AXI4 Cache System for CXL Type 3 AFU

A unified AXI4 cache system designed for integration into Intel CXL Type 3 FPGA designs. The system provides a complete data path from an AXI4 slave interface (receiving requests from the CXL IP) through an address-routed cache subsystem to an AXI4 master interface (connecting to the memory controller).

Architecture Overview

graph LR
    %% Styling
    classDef ip fill:#e1f5fe,stroke:#01579b,stroke-width:2px;
    classDef user fill:#fff9c4,stroke:#fbc02d,stroke-width:2px,stroke-dasharray: 5 5;
    classDef logic fill:#e8f5e9,stroke:#2e7d32,stroke-width:2px;
    classDef mem fill:#f3e5f5,stroke:#7b1fa2,stroke-width:2px;

    %% External IPs
    CXL["CXL IP (T3PH)"]:::ip
    MC["Memory Controller (mc_top)"]:::mem

    %% Your System Wrapper
    subgraph AFU_System [AFU Cache System Wrapper]
        direction LR
        
        %% Components
        Adapter[AXI Cache Adapter]:::logic
        Cache[Cache Memory]:::logic
        BridgePT[Simple-to-AXI Bridge]:::logic
        BridgeMiss[Simple-to-AXI Bridge]:::logic
        Arbiter[2:1 AXI Interconnect]:::logic

        %% Internal Connections
        Adapter -- "Hit (Read)" --> Cache
        Cache -- "Data" --> Adapter
        
        Adapter -- "Passthrough (addr > BASE)" --> BridgePT
        Cache -- "Miss (Line Refill)" --> BridgeMiss
        
        BridgePT -- "AXI Master" --> Arbiter
        BridgeMiss -- "AXI Master" --> Arbiter
    end

    %% External Connections
    CXL --> |"AXI Slave (ip2hdm)"| Adapter
    Arbiter --> |"AXI Master (afu2mc)"| MC

Directory Structure

tlb/
├── hdl/                          # Synthesizable RTL
│   ├── afu_cache_system.sv       # Top-level wrapper module
│   ├── axi_cache_adapter.sv      # AXI4 slave with address-based routing
│   ├── cache.sv                  # 4-way set-associative cache
│   ├── ff_array.sv               # SRAM-style flip-flop array
│   ├── mem_arbiter_stub.sv       # 2:1 memory arbiter (simulation stub)
│   └── simple_to_axi_master.sv   # Simple protocol to AXI4 master bridge
│
├── hvl/                          # Verification
│   ├── testbench.sv              # Main testbench with AXI4 drivers
│   ├── axi_ram.sv                # AXI4 slave memory wrapper
│   ├── memory.sv                 # Simple memory model
│   └── axi_crossbar/             # AXI4 crossbar IP (reference)
│
├── sim_afu_cache.sh              # GUI simulation script
├── sim_afu_cache_cli.sh          # Command-line simulation script
└── sim_cache.sh                  # Legacy simulation script

Module Descriptions

afu_cache_system

Top-level wrapper that instantiates and connects all subsystem components.
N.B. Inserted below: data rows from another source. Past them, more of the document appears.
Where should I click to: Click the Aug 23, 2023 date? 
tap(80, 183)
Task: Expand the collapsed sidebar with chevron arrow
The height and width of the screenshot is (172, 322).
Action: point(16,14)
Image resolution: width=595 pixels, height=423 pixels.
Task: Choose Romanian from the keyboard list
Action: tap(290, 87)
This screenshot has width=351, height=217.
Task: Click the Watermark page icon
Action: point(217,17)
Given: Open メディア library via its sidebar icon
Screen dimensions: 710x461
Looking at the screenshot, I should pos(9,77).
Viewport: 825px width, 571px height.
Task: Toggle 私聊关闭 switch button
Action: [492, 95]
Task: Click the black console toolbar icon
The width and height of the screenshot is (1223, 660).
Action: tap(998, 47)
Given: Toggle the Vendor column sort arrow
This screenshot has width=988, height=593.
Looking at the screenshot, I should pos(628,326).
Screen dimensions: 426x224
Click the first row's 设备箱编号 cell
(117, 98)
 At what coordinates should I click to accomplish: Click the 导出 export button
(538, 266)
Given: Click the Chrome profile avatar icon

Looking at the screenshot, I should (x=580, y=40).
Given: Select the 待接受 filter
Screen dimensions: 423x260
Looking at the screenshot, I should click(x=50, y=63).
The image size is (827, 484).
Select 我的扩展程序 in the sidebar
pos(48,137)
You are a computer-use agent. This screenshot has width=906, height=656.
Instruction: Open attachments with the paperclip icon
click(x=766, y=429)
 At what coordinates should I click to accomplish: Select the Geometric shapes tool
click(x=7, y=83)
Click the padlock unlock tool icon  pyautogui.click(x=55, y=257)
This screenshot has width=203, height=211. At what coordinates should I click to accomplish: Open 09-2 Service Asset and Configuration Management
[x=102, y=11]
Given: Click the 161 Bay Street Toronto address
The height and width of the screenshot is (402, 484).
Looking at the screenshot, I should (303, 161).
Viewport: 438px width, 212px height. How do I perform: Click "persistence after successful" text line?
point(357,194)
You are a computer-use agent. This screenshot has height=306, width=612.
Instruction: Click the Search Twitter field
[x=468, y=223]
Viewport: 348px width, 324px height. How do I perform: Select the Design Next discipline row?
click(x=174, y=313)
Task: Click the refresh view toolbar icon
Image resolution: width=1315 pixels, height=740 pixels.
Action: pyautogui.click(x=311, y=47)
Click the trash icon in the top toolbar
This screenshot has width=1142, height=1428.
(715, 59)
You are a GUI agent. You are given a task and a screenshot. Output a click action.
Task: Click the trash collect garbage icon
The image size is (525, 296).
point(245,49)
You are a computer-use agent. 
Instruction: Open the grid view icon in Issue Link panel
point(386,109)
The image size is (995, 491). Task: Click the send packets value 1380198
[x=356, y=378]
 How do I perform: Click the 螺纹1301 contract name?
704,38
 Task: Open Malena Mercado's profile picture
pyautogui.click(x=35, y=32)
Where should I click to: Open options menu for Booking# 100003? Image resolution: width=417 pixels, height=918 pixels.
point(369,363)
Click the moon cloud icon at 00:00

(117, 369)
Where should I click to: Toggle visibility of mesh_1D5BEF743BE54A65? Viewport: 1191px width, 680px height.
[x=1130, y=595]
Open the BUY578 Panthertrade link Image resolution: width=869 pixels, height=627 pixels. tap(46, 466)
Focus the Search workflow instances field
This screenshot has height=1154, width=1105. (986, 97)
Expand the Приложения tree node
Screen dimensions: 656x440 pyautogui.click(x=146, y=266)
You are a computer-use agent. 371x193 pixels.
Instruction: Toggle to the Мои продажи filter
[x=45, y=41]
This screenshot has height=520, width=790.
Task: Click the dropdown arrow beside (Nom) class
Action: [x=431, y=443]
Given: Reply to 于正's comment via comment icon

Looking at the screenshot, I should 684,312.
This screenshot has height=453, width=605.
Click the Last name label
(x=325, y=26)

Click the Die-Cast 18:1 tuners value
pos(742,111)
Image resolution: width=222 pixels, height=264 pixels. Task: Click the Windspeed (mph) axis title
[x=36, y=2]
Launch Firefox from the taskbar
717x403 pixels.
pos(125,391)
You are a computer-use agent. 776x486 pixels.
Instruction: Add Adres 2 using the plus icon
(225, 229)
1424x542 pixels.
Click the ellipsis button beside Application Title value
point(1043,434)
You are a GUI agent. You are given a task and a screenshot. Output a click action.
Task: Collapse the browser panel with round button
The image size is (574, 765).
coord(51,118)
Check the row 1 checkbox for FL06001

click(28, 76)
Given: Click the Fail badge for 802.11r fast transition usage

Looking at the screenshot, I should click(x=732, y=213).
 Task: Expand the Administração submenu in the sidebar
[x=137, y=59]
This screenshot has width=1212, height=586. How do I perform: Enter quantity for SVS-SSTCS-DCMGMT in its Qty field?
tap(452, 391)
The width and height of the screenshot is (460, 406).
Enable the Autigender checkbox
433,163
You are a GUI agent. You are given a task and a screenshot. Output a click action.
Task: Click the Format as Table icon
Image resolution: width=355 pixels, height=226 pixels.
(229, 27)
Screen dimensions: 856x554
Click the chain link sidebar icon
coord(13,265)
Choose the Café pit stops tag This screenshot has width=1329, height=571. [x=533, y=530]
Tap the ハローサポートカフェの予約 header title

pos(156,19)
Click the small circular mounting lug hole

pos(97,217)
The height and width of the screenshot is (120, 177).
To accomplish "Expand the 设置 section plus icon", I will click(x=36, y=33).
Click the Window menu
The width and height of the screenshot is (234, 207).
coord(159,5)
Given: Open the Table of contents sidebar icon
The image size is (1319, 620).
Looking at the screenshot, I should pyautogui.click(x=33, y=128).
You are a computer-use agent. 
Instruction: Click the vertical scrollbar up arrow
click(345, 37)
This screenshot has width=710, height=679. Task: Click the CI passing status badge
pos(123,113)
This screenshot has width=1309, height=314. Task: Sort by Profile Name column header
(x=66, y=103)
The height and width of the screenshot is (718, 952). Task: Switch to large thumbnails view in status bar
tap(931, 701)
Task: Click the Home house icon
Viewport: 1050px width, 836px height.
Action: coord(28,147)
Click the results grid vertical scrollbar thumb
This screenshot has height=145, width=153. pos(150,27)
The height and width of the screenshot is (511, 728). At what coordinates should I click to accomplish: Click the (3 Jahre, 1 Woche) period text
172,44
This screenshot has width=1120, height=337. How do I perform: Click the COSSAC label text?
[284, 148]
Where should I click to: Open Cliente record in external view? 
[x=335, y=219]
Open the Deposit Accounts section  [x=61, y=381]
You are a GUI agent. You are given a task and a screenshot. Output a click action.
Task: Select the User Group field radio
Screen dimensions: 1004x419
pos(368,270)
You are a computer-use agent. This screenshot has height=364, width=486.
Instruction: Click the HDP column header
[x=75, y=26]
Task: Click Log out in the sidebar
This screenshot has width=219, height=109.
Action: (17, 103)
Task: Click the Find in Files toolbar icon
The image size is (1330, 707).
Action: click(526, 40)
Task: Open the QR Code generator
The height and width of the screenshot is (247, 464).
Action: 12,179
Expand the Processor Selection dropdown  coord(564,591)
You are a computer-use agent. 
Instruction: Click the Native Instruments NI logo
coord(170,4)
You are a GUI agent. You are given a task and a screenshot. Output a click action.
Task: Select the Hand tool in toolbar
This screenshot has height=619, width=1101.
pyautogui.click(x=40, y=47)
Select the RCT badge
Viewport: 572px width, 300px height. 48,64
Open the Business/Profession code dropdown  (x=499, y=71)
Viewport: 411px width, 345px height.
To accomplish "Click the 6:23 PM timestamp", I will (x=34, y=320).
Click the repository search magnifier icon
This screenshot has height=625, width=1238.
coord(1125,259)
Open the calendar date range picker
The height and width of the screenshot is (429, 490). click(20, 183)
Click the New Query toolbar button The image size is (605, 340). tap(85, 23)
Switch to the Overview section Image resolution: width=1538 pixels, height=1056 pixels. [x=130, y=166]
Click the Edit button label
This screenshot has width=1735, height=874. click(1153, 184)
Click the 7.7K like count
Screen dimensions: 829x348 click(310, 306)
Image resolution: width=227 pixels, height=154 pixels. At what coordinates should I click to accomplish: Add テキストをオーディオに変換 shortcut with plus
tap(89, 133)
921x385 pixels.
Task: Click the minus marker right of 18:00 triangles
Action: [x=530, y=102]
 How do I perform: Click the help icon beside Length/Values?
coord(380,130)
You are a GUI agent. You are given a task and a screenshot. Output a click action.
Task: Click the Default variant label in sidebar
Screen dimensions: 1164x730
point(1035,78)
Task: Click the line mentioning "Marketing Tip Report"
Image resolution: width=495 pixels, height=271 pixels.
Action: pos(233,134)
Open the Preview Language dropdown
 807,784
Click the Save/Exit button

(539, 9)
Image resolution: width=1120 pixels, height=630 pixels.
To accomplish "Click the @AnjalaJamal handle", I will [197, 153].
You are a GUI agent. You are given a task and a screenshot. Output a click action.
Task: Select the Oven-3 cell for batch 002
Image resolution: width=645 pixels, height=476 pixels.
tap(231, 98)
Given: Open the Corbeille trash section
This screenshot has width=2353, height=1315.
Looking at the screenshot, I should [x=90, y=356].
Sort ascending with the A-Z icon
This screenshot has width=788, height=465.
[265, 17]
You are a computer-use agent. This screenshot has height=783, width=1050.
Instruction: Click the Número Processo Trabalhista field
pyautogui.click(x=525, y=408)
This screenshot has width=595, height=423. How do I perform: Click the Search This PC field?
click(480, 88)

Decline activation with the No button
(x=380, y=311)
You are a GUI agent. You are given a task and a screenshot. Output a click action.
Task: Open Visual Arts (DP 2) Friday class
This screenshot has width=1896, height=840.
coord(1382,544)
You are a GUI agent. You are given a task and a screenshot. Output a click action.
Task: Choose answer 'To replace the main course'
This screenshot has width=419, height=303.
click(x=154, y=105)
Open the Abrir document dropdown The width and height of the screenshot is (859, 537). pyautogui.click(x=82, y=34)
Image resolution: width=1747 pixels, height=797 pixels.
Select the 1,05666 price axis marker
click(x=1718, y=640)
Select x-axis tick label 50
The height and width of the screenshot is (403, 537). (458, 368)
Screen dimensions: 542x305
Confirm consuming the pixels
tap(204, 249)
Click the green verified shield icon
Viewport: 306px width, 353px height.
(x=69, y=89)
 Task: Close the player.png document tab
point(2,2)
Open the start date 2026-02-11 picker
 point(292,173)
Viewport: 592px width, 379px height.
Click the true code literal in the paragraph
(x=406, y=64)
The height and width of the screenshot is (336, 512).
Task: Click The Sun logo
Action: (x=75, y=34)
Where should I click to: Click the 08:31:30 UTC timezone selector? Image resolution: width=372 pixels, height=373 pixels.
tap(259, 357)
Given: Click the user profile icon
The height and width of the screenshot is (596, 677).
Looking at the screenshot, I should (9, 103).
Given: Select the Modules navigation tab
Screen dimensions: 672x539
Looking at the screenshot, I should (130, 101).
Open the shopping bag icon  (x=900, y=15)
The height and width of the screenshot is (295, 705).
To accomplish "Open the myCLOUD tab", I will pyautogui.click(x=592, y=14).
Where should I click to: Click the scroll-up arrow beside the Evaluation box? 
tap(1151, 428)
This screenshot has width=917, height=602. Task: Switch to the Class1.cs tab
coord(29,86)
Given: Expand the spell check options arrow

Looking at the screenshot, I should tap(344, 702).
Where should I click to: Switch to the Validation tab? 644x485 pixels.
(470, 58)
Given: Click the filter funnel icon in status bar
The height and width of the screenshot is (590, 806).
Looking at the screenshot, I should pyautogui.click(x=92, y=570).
Presents clean AXI4 interfaces for integration into larger systems.

Parameters:

Parameter	Default	Description
`C_AXI_DATA_WIDTH`	512	AXI data bus width in bits
`C_AXI_ADDR_WIDTH`	64	AXI address bus width in bits
`C_AXI_ID_WIDTH`	8	AXI transaction ID width in bits
`PASSTHROUGH_BASE`	`0x0000_0002_0000_0000`	Address routing threshold (8GB)

Interfaces:

s_axi_* - AXI4 slave interface (input from CXL IP or testbench)
m_axi_* - AXI4 master interface (output to memory controller)

axi_cache_adapter

Converts AXI4 transactions to a simple request/response protocol and routes requests based on address.

Address Routing:

Addresses below PASSTHROUGH_BASE: Routed to cache (cached memory region)
Addresses at or above PASSTHROUGH_BASE: Routed to passthrough (uncached region)

AXI4 Features:

512-bit single-beat transactions (no burst assembly required)
8-bit transaction ID pass-through (AWID returns as BID, ARID returns as RID)
Separate write and read state machines with write priority on memory port

Output Interfaces:

cache_mem_* - Simple protocol to cache module
pt_mem_* - Simple protocol to passthrough path

cache

4-way set-associative write-back cache with pseudo-LRU replacement policy.

Specifications:

16 sets, 4 ways per set
64-byte cache lines (512 bits)
55-bit tags (for 64-bit address space)
Write-back policy with dirty bit tracking
Pseudo-LRU replacement (3-bit tree per set)

Interfaces:

mem_* - CPU/adapter side (512-bit data)
pmem_* - Physical memory side (to arbiter)

mem_arbiter_stub

Simple 2:1 memory arbiter that serializes requests from the cache miss path and passthrough path onto a single output.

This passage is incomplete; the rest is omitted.